_TASK ITEM_
Please resume the book preface about science and democracy below, picking up right after its final sentence.

(EXERCISE PASSAGE)

Harry Collins and Robert Evans











polity

Preface

There are four parts to our argument. Part I introduces the problem, setting out the main issues as we see them, and describes the academic foundations on which our call to arms is built. Part II contains most of the new ideas: it sets out the principles that inform what we call ‘elective modernism’ and explains their implications for the ways in which scientific advice should be sought and used in policy-making. We argue that science should be seen as a moral enterprise and that the values that inform scientific work should be celebrated; this, as far as we know, is a new idea, so it takes precedence over the utilitarian justification of science in the argument of the book, but it can also be used in addition to the utilitarian argument when that works. Crucially, however, the moral argument works for sciences that do not have any obvious utility and, in that sense, it is prior. We argue at the same time for the primacy of democratic institutions in technological decision-making and invent a new kind of institution – ‘The Owls’ – whose job is to represent faithfully the content and degree of certainty of any technical advice that might be thought to bear on these decisions. Part III shows that we do what we say should be done in Part II. There we suggest that one of the values that characterizes science is ‘continuity’, by which we mean that even the most revolutionary of scientific ideas will seek to incorporate and retain a good portion of what was previously accepted as true. In Part III, we show the ways in which our ideas, which we have come to realize in the light of reactions to them must include an unintended element of revolutionary thinking, relate to the huge existing literature that deals with science and democracy. In Part IV, we sum up our argument in a manifesto for the future of science that sets out the key choices facing you, the reader, in as straightforward and uncompromising a manner as possible. Given what has been said so far, it will be no surprise that this manifesto emphasizes the moral responsibility of scientists to act in ways that preserve science’s traditions and values. If scientists fail in this task and we fail to support them in it, then a crucial element of the culture that sustains democratic societies will be lost.

(End EXERCISE PASSAGE)
(ENTRIES PROVIDED)

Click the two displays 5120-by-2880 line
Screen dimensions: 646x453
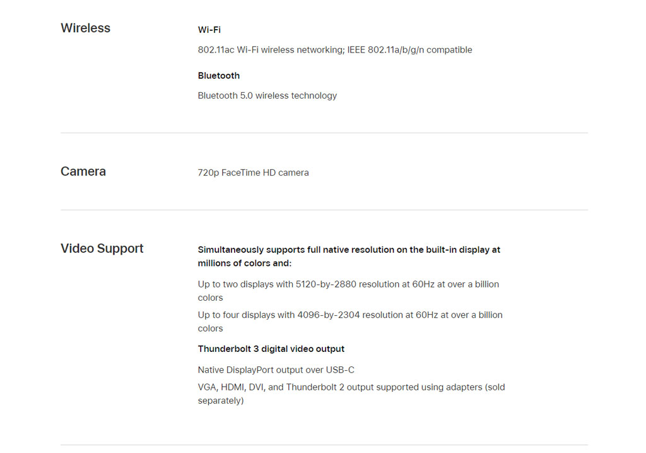coord(348,291)
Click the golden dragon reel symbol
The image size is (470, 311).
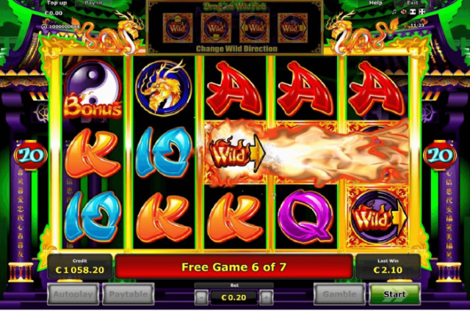tap(163, 87)
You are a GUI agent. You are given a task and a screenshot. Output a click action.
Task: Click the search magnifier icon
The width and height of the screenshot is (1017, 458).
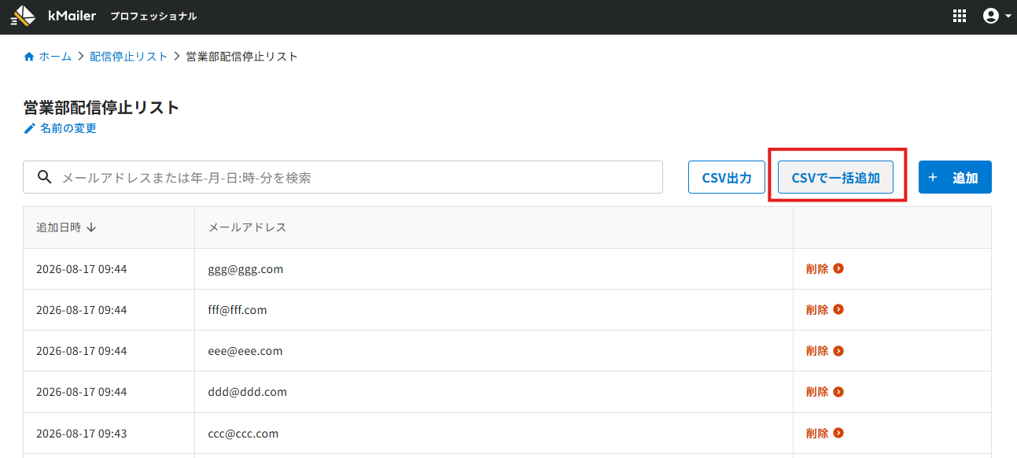(x=45, y=177)
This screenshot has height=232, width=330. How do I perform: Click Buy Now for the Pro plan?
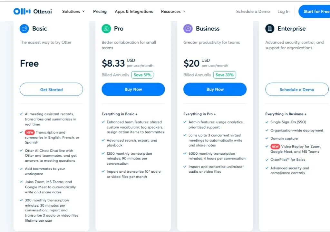point(133,89)
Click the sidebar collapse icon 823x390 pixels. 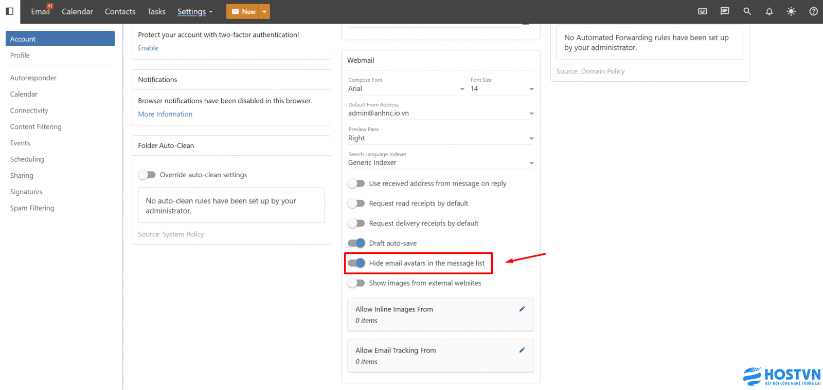(9, 11)
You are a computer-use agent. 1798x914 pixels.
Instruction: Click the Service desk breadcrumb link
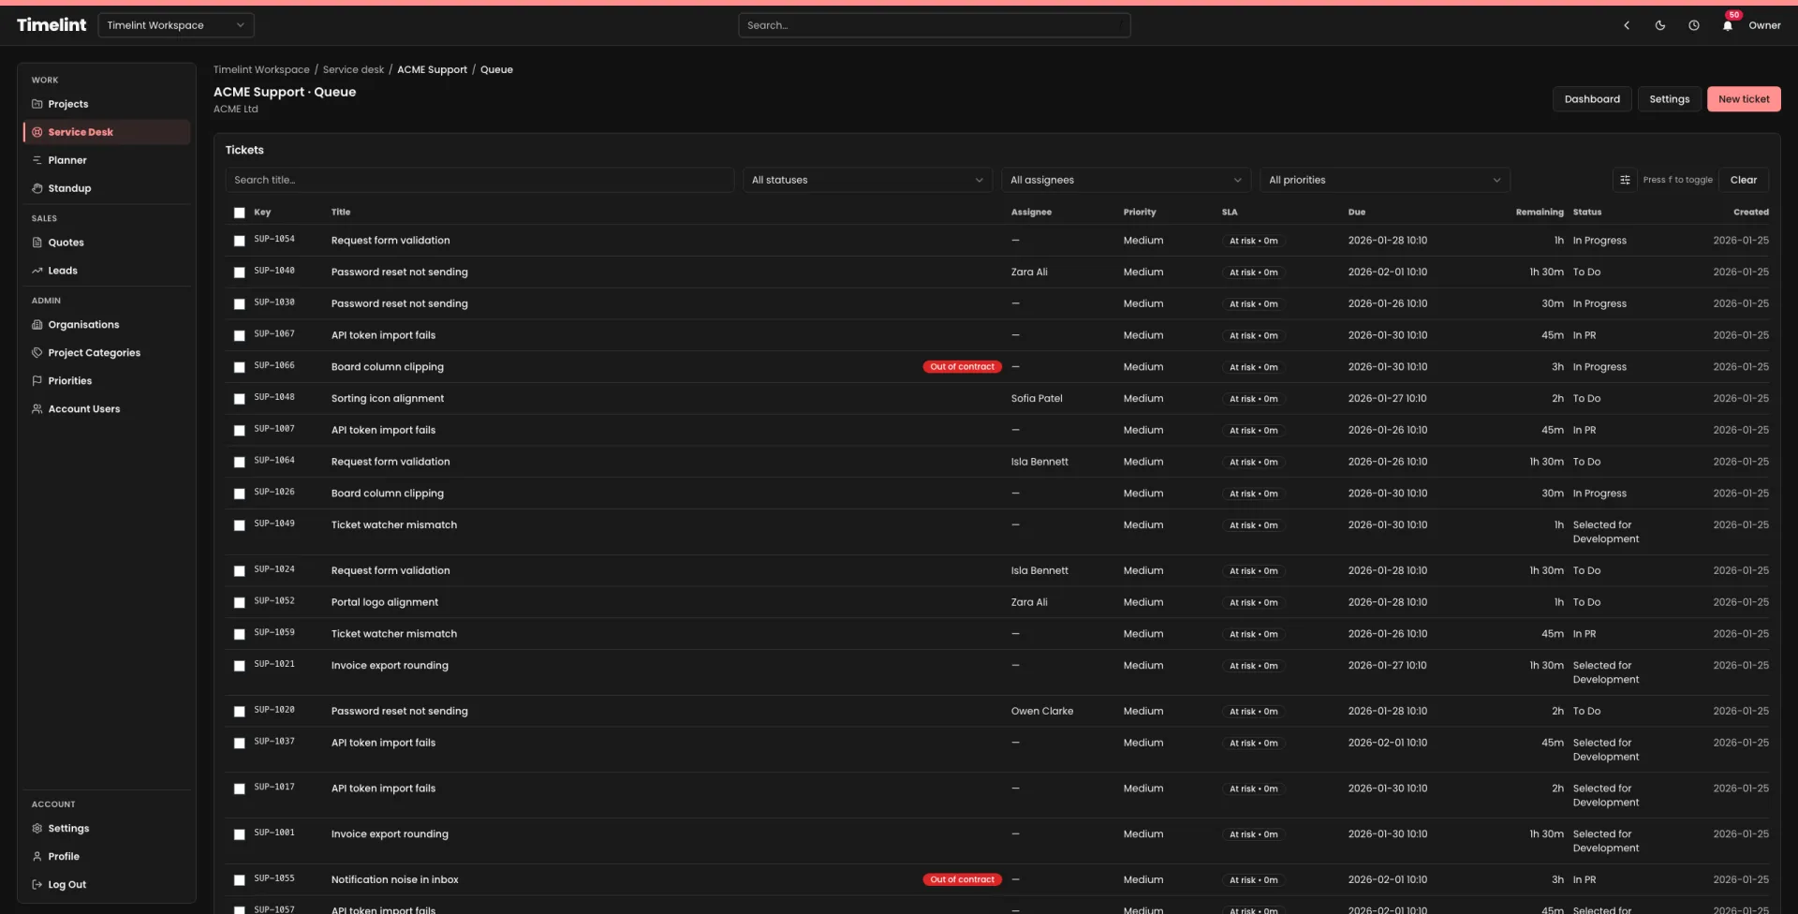pyautogui.click(x=353, y=69)
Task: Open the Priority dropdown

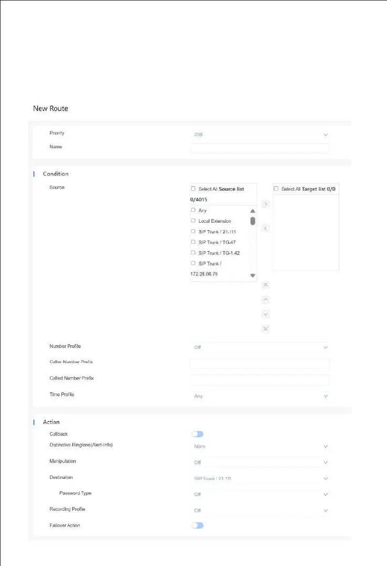Action: (260, 135)
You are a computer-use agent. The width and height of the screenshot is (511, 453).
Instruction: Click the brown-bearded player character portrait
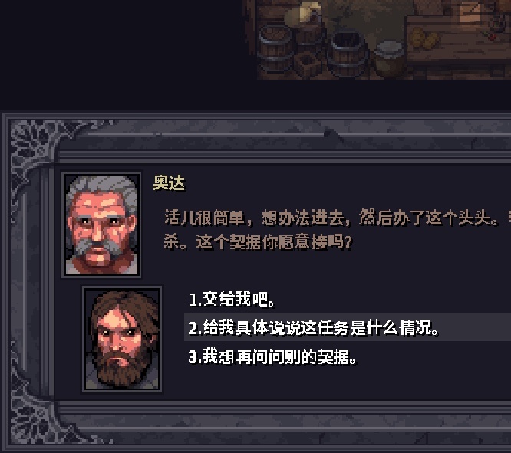[x=122, y=340]
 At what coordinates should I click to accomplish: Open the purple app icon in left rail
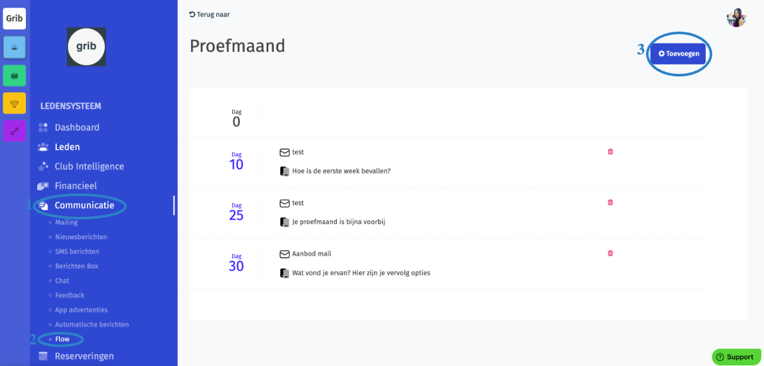click(x=15, y=131)
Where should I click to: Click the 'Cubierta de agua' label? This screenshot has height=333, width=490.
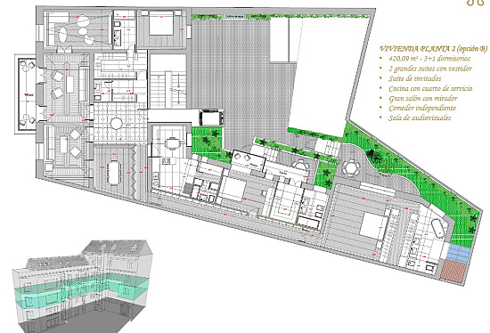tap(233, 16)
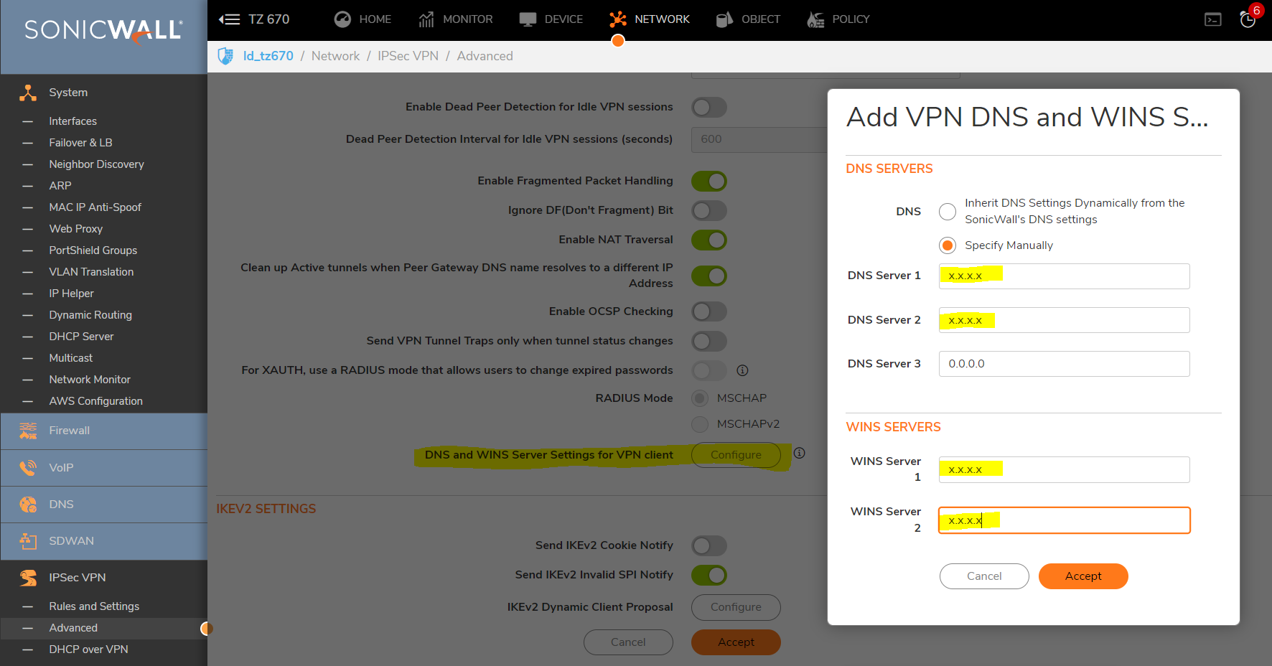Click the ld_tz670 shield icon in breadcrumb
Screen dimensions: 1272x666
(225, 56)
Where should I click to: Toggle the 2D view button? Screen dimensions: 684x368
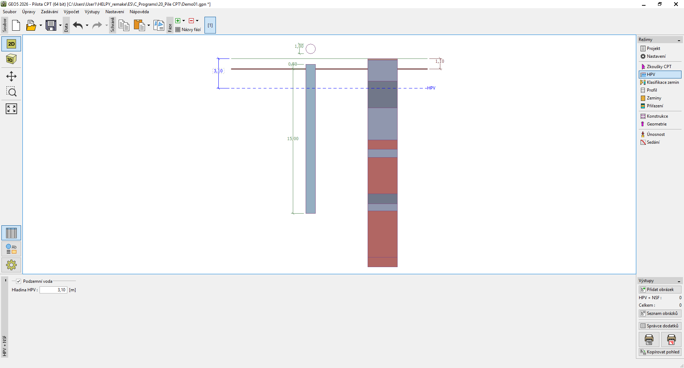(11, 44)
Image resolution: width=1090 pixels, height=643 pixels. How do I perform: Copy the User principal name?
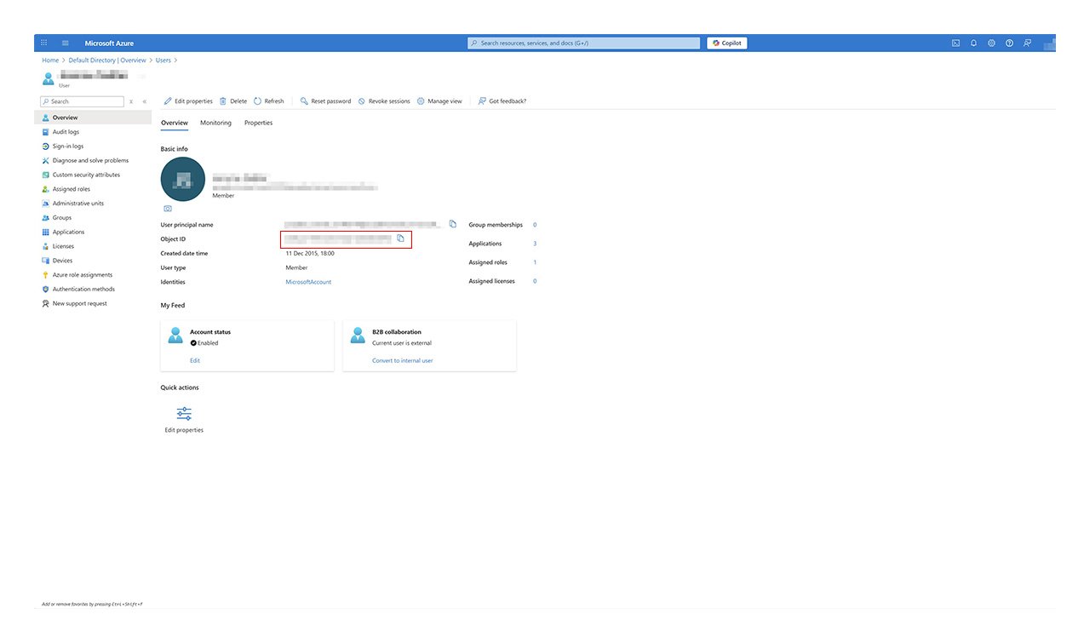click(453, 224)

(End ENTRIES PROVIDED)

_RESPONSE BELOW_
Though both authors take full responsibility for the whole of this book, Collins was the lead author of Part II while Evans took the lead on Part III. The authors have to thank many people. We thank Martin Weinel for his marvellous analysis of the Thabo Mbeki, anti-retroviral drugs affair and for his contributions to the more political parts of this book. Under slightly changed circumstances, he would have been a co-author. Above all, we thank the various audiences who have been willing to listen to talk of elective modernism. The term had been batted around a bit but the ideas were probably first presented by Collins on 8 October 2008 at the regular meeting of Cardiff’s Centre for the Study of Knowledge Expertise and Science, and since then they have been presented at many national and international meetings and mentioned, en passant, in a few pieces of published work. Intervening events have slowed their presentation in extended form much more than we anticipated.